The women were generally stronger, led by the powerhouse Donna Anna of Leah Crocetto, whose spitefulness made one suspect the character’s innocence. Keri Alkema was an incisive Donna Elvira, a bitter foil to Okulitch’s playful Don Giovanni. The Zerlina of Welsh lyric soprano Rhian Lois, in her American debut, was cute as a button, with a sweet musicality.
In this puzzling new production, the director Ron Daniels, known in Washington for his “Othello” at the Shakespeare Theatre Company last spring, said that he wanted to create “the interior of a dream space.” The set (by Riccardo Hernandez) recalled something like Trump Tower, with curved walls of polished black, a gold bathtub, and other tacky decor. The only object of interest was a huge statue that rose up at the back of the stage, crept forward, and then receded. The statue suggested different things to different viewers — a skull, a sphinx, a woman wearing a veil — and projections of flowers and colors (designed by Peter Nigrini) washed over it.

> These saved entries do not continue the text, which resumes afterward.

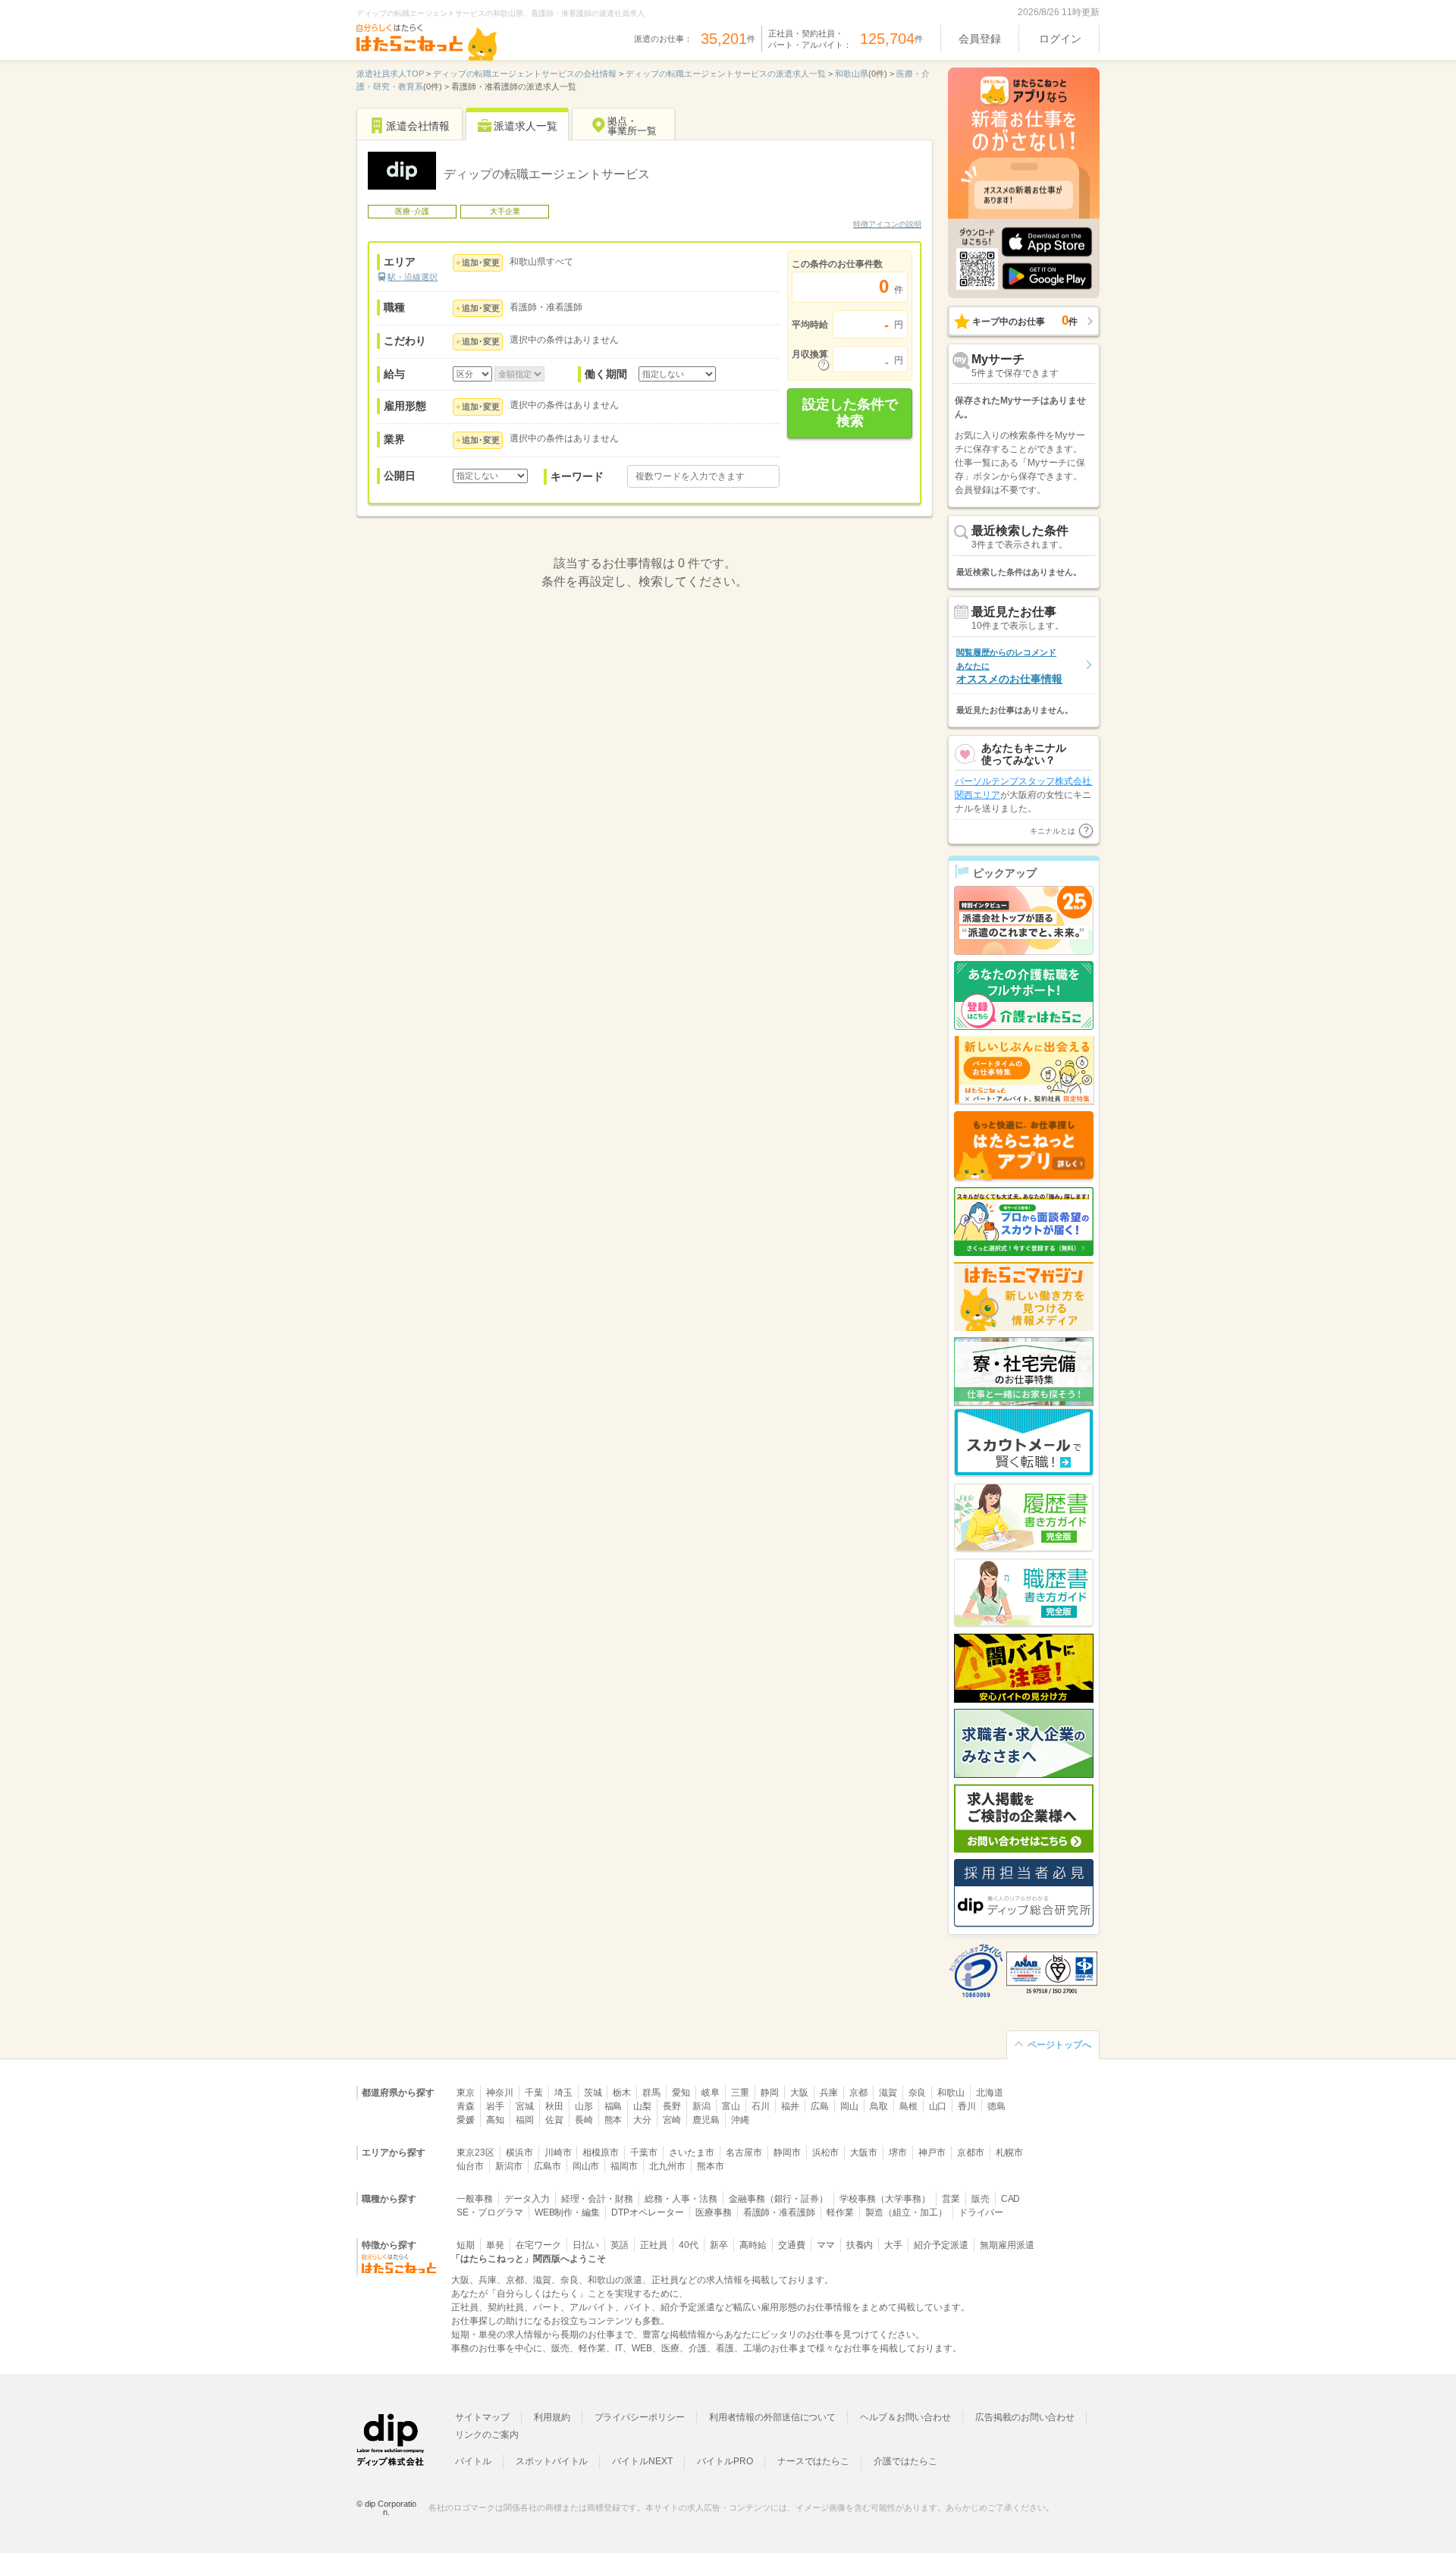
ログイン (1060, 39)
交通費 (791, 2245)
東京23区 (475, 2152)
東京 (466, 2092)
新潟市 (508, 2166)
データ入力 (527, 2198)
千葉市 (643, 2152)
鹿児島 (706, 2120)
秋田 (554, 2106)
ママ (826, 2245)
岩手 (495, 2106)
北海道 (989, 2092)
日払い (586, 2245)
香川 (967, 2106)
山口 (938, 2106)
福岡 (525, 2120)
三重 (740, 2092)
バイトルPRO (725, 2461)
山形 (584, 2106)
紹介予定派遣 (941, 2245)
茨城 (593, 2092)
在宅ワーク (538, 2245)
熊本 (613, 2120)
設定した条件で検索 (850, 413)
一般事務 (475, 2198)
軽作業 (840, 2212)
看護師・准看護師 (779, 2212)
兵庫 (829, 2092)
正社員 (653, 2245)
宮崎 (672, 2120)
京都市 (970, 2152)
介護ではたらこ (905, 2461)
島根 (908, 2106)
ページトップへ (1059, 2045)
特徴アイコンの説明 (887, 224)
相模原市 (600, 2152)
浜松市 (825, 2152)
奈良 (917, 2092)
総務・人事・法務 (681, 2198)
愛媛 (466, 2120)
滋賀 (888, 2092)
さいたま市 (691, 2152)
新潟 (701, 2106)
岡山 (849, 2106)
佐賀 (554, 2120)
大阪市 (863, 2152)
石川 (761, 2106)
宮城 (525, 2106)
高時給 (753, 2245)
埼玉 (563, 2092)
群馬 (651, 2092)
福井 (790, 2106)
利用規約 (552, 2417)
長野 (672, 2106)
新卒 (719, 2245)
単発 (495, 2245)
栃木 (622, 2092)
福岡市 (624, 2166)
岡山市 (586, 2166)
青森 (466, 2106)
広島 (820, 2106)
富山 (731, 2106)
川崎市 (558, 2152)
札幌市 (1009, 2152)
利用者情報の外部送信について (772, 2417)
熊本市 (710, 2166)
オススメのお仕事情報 (1009, 666)
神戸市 (932, 2152)
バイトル (473, 2461)
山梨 (642, 2106)
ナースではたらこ (813, 2461)
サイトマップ (482, 2417)
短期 (466, 2245)
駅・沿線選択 (413, 276)
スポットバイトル (552, 2461)
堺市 (898, 2152)
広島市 (547, 2166)
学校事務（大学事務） (884, 2198)
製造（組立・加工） (906, 2212)
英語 (619, 2245)
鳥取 (879, 2106)
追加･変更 (481, 262)
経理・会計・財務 (597, 2198)
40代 (688, 2245)
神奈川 (499, 2092)
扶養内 (860, 2245)
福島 (613, 2106)
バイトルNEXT (642, 2461)
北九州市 (667, 2166)
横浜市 (519, 2152)
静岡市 (787, 2152)
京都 (858, 2092)
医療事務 (713, 2212)
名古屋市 (744, 2152)
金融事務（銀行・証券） (778, 2198)
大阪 (799, 2092)
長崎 (584, 2120)
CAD (1011, 2198)
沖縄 (740, 2120)
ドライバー (981, 2212)
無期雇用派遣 (1007, 2245)
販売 (980, 2198)
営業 (951, 2198)
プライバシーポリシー (640, 2417)
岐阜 (710, 2092)
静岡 (770, 2092)
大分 (642, 2120)
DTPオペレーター (647, 2212)
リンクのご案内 (487, 2434)
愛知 (681, 2092)
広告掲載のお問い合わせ (1025, 2417)
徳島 (996, 2106)
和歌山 (951, 2092)
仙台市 (470, 2166)
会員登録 (980, 39)
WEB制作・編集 (568, 2212)
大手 (893, 2245)
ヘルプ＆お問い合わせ (905, 2417)
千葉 (534, 2092)
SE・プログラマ (490, 2212)
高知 (495, 2120)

Musically, the evening foundered on the conducting of John Nelson, with slightly erratic tempos and problems coordinating the pit and the stage; Nelson had similar problems in the 2013 “Marriage of Figaro” here. The piece came to life a bit more in the recitatives, when Glenn Lewis took over on the fortepiano, seated at the left corner of the pit so he could see and interact with the singers. More than once, Lewis worked witty allusions to other arias into his continuo realization, coinciding with mentions of the characters who sing them.
As part of expansions built for the 60th anniversary season, Santa Fe Opera has nearly doubled the size of its backstage space, making more complicated set changes possible. A new Opera Club space affords beautiful views of the surrounding mountains and of the theater.
The Santa Fe Opera’s 2017 season includes the world premiere of the new opera “The (R)evolution of Steve Jobs” by Mason Bates as well as new productions of Handel’s “Alcina,” Rimsky-Korsakov’s “The Golden Cockerel,” Donizetti’s “Lucia di Lammermoor,” and Johann Strauss’s “Die Fledermaus.”
The Santa Fe Opera’s 2016 season continues through August 27.